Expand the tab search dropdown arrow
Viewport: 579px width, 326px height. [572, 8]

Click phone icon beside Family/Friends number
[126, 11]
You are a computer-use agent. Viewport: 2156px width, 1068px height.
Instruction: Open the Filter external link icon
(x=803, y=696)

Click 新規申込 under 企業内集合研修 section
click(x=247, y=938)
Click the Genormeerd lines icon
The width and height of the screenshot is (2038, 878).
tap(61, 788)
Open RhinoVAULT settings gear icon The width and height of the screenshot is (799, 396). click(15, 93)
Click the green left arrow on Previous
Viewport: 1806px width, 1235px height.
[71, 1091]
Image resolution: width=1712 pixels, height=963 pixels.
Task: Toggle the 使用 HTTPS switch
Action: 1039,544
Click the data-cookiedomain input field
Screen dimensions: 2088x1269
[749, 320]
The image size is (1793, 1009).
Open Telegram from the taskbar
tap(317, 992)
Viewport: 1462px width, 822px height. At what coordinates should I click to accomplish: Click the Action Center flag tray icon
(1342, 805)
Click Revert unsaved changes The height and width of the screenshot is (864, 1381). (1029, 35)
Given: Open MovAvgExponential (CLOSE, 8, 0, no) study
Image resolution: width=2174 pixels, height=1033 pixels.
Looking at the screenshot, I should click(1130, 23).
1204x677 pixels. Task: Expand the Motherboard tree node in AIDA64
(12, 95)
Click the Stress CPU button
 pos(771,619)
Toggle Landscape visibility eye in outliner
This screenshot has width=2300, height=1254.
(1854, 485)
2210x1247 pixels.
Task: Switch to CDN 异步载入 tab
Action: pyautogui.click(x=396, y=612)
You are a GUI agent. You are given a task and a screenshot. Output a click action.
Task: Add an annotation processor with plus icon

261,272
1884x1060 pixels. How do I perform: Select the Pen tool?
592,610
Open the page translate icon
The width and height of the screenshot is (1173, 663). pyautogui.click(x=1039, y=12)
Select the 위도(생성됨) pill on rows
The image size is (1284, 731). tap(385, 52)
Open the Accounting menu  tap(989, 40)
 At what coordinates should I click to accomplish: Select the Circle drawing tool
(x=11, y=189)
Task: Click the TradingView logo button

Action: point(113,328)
□ □ □ □ □ □ □
_Directions:_
Which lines of the listing contain the string "agent"? Copy every one of them.

_Solution:_
You are a computer-use agent. Viewport: 2156px width, 1068px height.
You are a GUI agent. You are given a task and a screenshot. Output a click action.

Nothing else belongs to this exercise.